A disabled comedian has accused the government of making disabled people beg for their benefits, as the petition she has spearheaded for the last year appeared certain to reach its target of 100,000 people within days.
Francesca Martinez was speaking to Disability News Service as the War On Welfare (WOW) Petition passed 97,000 names.
For the first nine months, it seemed as though the petition was going to fall short of its 100,000 target.
But in the last few weeks, it has taken a huge leap forward after securing more mainstream attention in publications like the Daily Mirror, and the petition now looks certain to reach its target before the cut-off point of 12.12pm on 12 December.
If it reaches that mark, it should force a debate in the House of Commons on its demands, which include the need for a cumulative impact assessment on the cuts and other reforms affecting disabled people, and an immediate end to the much-criticised work capability assessment.
In the last three months, Martinez has been tweeting up to 50 times a day in a bid to see the petition reach its target.
She said: “I am not a pushy person, but I think it’s worth it. A lot of people are not aware of how bad things are and how much the government is eroding basic human rights.”
She added: “I find it disgusting about these policies that they are making us beg and they are painting disabled people as a group in society who want to live off the state.
“It is absolutely disgusting, this perception of disability that is being tarnished, [suggesting]that disabled people are lazy and workshy.”
Although Martinez has been the face of the WOW Petition, the campaign was not her idea. She was approached last year by a group of campaigners who asked her to front the petition.
She said: “They are totally committed. I think it is a brilliant illustration of normal people making a difference and challenging that awful apathetic feeling that things are shit but we can’t really do anything. I just find that very inspiring.
“I have learned that there is always something that you can do if you care and you get together with other people that care; you can make a difference.
“The main thing for me is that people are coming together and trying and demanding better. I have been humbled by seeing that.”
Martinez is heavily involved in the mainstream anti-cuts movement, The People’s Assembly Against Austerity, which is promising protests and direct action over the next year.
Asked if she will take part in any direct action – and risk arrest – she said: “I have never been arrested. All of my heroes have been arrested. I guess at some point I should be arrested.
“Yes, I think we all have to get our hands dirty at some point. I know People’s Assembly is planning a big march in the spring and direct action will be a big part of that.
“One thing that spurs me on is that so many disabled people cannot leave their houses and protest because of their disability. I think there is a huge duty on all those of us who can to go out and speak up for them.
“It breaks my heart to think that the government have targeted people because they think they will not be able to fight back.”
Martinez believes the tide may – finally – be turning, away from the government’s welfare reforms and towards an acceptance of the need for social security.

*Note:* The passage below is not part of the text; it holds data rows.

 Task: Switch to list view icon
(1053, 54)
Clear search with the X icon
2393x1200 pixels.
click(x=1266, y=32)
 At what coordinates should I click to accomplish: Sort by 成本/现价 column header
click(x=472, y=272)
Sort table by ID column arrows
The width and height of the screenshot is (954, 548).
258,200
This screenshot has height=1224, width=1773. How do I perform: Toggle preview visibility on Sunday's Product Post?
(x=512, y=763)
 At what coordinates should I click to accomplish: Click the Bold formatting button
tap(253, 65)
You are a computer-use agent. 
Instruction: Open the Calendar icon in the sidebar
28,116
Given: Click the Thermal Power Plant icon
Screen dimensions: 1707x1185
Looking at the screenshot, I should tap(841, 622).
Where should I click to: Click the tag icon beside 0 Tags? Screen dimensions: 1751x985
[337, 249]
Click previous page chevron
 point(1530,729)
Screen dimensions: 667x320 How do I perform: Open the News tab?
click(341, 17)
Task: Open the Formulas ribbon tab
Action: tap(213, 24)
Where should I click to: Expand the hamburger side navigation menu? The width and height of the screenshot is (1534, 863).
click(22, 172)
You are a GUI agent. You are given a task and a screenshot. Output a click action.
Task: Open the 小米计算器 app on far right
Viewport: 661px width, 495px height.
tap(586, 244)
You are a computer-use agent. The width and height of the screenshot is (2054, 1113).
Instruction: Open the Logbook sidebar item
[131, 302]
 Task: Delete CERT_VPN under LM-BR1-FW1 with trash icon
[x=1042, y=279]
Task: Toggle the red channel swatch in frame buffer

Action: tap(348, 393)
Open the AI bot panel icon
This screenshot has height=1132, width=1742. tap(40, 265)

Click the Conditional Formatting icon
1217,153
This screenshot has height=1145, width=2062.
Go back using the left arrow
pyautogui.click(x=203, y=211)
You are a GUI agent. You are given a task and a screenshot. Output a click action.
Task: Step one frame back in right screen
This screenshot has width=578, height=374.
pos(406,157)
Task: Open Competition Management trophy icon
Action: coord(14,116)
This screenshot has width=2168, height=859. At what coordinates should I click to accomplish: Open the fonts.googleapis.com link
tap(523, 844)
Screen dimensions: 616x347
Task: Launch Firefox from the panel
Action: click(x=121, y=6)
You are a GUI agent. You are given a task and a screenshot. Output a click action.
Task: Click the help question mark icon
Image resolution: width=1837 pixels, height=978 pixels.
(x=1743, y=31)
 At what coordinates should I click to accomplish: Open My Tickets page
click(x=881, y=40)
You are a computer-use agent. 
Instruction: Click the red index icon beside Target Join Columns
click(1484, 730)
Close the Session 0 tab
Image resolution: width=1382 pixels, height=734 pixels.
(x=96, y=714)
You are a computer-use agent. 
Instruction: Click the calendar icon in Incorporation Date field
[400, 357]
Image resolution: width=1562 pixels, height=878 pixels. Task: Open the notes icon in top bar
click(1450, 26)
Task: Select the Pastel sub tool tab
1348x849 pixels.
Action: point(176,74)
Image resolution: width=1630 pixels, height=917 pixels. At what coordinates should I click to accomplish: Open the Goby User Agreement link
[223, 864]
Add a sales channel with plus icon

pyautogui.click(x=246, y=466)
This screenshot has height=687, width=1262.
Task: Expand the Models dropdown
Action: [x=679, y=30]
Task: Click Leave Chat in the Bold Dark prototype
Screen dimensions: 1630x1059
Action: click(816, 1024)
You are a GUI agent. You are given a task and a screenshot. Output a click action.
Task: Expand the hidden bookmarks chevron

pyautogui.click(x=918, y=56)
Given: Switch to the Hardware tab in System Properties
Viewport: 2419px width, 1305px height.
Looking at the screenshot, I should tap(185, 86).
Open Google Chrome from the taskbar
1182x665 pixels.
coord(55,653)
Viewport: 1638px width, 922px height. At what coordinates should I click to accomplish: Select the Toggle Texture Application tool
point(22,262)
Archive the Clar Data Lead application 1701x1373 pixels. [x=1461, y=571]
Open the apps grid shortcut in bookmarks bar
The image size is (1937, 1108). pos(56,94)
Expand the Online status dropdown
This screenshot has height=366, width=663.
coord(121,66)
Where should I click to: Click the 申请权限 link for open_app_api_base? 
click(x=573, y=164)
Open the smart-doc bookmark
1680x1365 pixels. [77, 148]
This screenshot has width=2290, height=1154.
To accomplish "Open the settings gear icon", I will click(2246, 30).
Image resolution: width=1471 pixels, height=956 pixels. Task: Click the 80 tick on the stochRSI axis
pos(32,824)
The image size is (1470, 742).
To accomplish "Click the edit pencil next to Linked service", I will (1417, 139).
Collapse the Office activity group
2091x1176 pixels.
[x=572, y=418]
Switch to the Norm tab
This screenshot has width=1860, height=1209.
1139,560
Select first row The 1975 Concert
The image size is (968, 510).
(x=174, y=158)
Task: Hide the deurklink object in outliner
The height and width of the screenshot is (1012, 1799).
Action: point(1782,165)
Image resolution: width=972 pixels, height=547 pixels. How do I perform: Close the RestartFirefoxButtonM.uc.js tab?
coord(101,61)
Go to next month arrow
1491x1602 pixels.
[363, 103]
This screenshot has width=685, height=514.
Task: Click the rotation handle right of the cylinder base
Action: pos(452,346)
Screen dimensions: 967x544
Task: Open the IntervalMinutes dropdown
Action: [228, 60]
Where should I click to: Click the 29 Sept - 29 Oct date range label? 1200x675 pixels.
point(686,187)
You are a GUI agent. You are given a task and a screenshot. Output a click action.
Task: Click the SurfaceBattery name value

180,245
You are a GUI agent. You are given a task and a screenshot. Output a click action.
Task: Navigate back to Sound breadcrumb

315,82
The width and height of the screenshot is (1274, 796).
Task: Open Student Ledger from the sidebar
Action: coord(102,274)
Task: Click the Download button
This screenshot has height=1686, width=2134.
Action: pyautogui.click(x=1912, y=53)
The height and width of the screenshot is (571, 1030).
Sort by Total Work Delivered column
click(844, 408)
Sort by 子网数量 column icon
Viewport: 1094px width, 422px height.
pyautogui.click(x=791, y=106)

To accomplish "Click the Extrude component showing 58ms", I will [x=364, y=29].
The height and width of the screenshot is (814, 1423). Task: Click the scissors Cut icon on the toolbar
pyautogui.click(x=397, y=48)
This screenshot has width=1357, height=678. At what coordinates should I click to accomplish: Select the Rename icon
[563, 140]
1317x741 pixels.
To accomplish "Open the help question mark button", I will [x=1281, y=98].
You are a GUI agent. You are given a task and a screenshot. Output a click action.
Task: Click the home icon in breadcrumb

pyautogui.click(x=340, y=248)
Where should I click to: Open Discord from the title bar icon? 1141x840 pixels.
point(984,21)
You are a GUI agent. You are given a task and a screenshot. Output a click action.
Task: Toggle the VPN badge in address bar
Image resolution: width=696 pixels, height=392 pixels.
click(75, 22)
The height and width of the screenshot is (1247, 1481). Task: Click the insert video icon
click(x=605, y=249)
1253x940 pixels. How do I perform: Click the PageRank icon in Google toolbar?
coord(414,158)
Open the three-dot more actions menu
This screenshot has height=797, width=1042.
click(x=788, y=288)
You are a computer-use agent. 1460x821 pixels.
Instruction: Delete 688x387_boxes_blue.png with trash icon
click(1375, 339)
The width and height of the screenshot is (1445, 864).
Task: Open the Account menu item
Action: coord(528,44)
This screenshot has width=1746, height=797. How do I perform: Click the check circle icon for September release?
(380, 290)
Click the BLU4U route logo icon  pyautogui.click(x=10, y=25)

She said: “Perhaps because we are being attacked on so many levels, people may finally be waking up to realising, ‘Maybe that is not the kind of world we want. Maybe we do not want people to suffer because of their income.'”
She said the petition was “really about ensuring that when people are faced with illness or disability that life doesn’t become an awful struggle for finances”.
She added: “In a civilised society I think we should protect people in that time rather than make their lives harder.”